Writing about Tuesday’s concert raises a vexing dilemma—where to start? Do I begin with a paean to the remarkable visual and acoustical achievement of the new Baker-Baum Concert Hall and the striking architectural merits of the inviting new complex on Fay Street? Or do I launch into a vivid account of the extraordinary prowess of the Jerusalem Quartet’s amazing performance of Haydn, Beethoven, and Debussy?As a music critic, I assume my first calling is to write about Tuesday’s musical performance by the Jerusalem Quartet, but inasmuch as The Conrad will have such a profound effect nurturing music performance in La Jolla over the next 50 years, the potential of that contribution easily counterbalances a single performance, no matter how eloquent.

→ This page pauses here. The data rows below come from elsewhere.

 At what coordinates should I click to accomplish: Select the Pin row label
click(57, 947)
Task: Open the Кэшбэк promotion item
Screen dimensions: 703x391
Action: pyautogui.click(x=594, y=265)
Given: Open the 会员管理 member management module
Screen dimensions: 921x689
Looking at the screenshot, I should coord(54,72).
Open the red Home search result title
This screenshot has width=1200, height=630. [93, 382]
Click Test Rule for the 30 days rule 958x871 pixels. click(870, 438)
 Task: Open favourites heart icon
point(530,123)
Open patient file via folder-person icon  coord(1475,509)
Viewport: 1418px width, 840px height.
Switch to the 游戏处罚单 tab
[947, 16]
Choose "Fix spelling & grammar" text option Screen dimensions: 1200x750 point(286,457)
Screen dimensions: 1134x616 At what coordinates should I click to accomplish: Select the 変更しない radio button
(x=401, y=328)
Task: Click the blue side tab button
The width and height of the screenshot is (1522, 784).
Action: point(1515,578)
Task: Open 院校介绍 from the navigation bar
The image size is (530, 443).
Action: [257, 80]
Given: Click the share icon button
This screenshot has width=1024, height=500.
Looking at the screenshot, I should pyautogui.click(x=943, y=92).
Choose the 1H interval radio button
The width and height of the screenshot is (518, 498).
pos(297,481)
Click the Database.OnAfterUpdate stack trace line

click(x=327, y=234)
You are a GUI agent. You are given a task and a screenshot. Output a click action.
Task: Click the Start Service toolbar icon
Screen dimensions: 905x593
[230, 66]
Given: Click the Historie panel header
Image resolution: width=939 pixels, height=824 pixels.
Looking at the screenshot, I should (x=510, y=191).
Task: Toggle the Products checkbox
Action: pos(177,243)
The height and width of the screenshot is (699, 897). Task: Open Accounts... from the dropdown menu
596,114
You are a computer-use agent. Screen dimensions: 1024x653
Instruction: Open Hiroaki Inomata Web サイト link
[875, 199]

In short, The Conrad’s Baker-Baum Concert Hall provides a luxurious yet pellucid sonic experience even the most acoustically sophisticated new auditoria rarely approach. The vivid clarity of string sound throughout the range of the Jeruslam Quartet proved so astonishingly present—even in the rows towards the rear of the room—that it felt as if I were standing just a few feet in front of the string players. Even when cellist Kyrl Zlotnikov played quite softly, his lowest notes displayed a solid, focused fundamental tone that rarely escapes the edge of the stage of most comparably sized concert halls.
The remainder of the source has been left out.